Excluding any evolutionary scenario discussed above, the detection of minute amounts of taxanes in our fungal isolates is best explained by residual taxanes synthesized by the host yew tree. Taxol and related taxanes are highly lipophilic compounds that accumulate in endophyte cell wall structures. The interaction between Taxol and membranes is dependent on the chemical composition of the membranes, and Taxol-lipid complexes can be stable for months (Sharma and Straubinger 1994; Crosasso et al. 2000). Furthermore, low Taxol concentrations, comparable to the levels we detected in endophyte extracts, did not affect the physiological properties of the membrane (Balasubramanian and Straubinger 1994; Sharma and Straubinger 1994; Bernsdorf et al. 1999; Crosasso et al. 2000; Zhao and Feng 2004). Although these experiments involved artificial membranes, there is also evidence that fungi can take up non-polar compounds by passive transport and store them in vesicles. For example, Fusarium solani can absorb polyaromatic compounds from the cell culture medium and store them within intracellular compartments with no impact on growth (Verdin et al. 2005). In the endophytes we studied, the accumulation of non-polar taxoid molecules in lipophilic cell structures combined with the high sensitivity of our analytical methods, immunological detection and LC/MS/MS-based multi-reaction monitoring (MRM) ensured that these carry-overs could be detected.
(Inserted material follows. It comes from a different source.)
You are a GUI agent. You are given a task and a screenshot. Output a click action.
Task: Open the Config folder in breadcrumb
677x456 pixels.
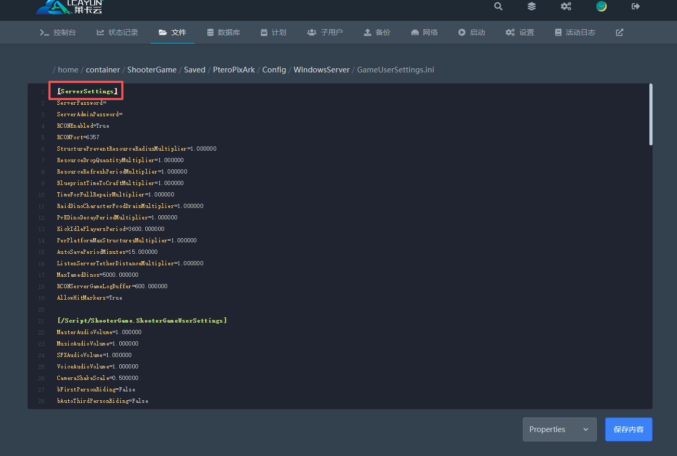coord(274,70)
After the first and second passages of the fungal cultures, no taxanes could be detected by LC/MS/MS. The fungi were no longer associated with the Taxol source and hence the trace amounts of taxanes detected initially were diluted below the detection limit.

Our results and conclusions therefore offer a satisfactory explanation for the contradictory results in earlier publications, some providing evidence for independent taxane biosynthesis in different endophytic fungi and others lacking this evidence.